■ **WHAT YOU SHOULD DO**: Search the data for the string "agent" and copy each line in which it appears.

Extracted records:
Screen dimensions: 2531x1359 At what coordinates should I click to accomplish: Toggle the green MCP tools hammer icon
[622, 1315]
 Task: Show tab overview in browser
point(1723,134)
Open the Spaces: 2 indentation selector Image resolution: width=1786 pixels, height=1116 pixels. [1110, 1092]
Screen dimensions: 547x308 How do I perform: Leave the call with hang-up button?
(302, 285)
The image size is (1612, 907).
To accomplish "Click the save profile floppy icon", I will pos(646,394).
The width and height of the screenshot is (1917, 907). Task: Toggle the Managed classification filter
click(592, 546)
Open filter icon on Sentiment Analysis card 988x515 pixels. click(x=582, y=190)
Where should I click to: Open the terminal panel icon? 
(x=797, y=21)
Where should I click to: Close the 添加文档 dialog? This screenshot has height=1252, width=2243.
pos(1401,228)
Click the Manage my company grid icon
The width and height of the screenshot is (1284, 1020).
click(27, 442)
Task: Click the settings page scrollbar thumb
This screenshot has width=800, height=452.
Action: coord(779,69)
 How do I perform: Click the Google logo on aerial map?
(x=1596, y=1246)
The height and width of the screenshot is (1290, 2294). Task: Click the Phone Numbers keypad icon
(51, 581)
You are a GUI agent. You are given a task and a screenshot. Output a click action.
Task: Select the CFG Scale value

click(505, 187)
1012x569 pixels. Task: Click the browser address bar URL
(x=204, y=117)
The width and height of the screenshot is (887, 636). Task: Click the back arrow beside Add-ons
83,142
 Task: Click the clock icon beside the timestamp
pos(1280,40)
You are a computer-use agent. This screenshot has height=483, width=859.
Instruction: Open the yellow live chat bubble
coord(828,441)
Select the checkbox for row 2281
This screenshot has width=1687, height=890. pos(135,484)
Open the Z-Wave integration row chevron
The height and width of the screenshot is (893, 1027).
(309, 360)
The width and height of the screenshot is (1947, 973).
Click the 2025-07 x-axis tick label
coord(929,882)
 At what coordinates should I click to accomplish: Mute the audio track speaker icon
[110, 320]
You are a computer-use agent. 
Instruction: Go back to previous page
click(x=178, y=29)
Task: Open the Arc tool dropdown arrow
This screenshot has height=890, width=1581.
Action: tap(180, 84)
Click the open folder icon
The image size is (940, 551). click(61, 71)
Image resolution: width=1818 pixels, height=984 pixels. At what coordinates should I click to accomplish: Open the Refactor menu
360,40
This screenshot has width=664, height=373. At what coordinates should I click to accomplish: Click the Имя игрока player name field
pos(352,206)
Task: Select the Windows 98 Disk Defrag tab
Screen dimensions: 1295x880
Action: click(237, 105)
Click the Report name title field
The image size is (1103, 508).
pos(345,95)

■ **RESULT**:
You are a GUI agent. You are given a task and a screenshot. Output a click action.
You are a computer-use agent. This screenshot has height=483, width=859.
You are a computer-use agent. 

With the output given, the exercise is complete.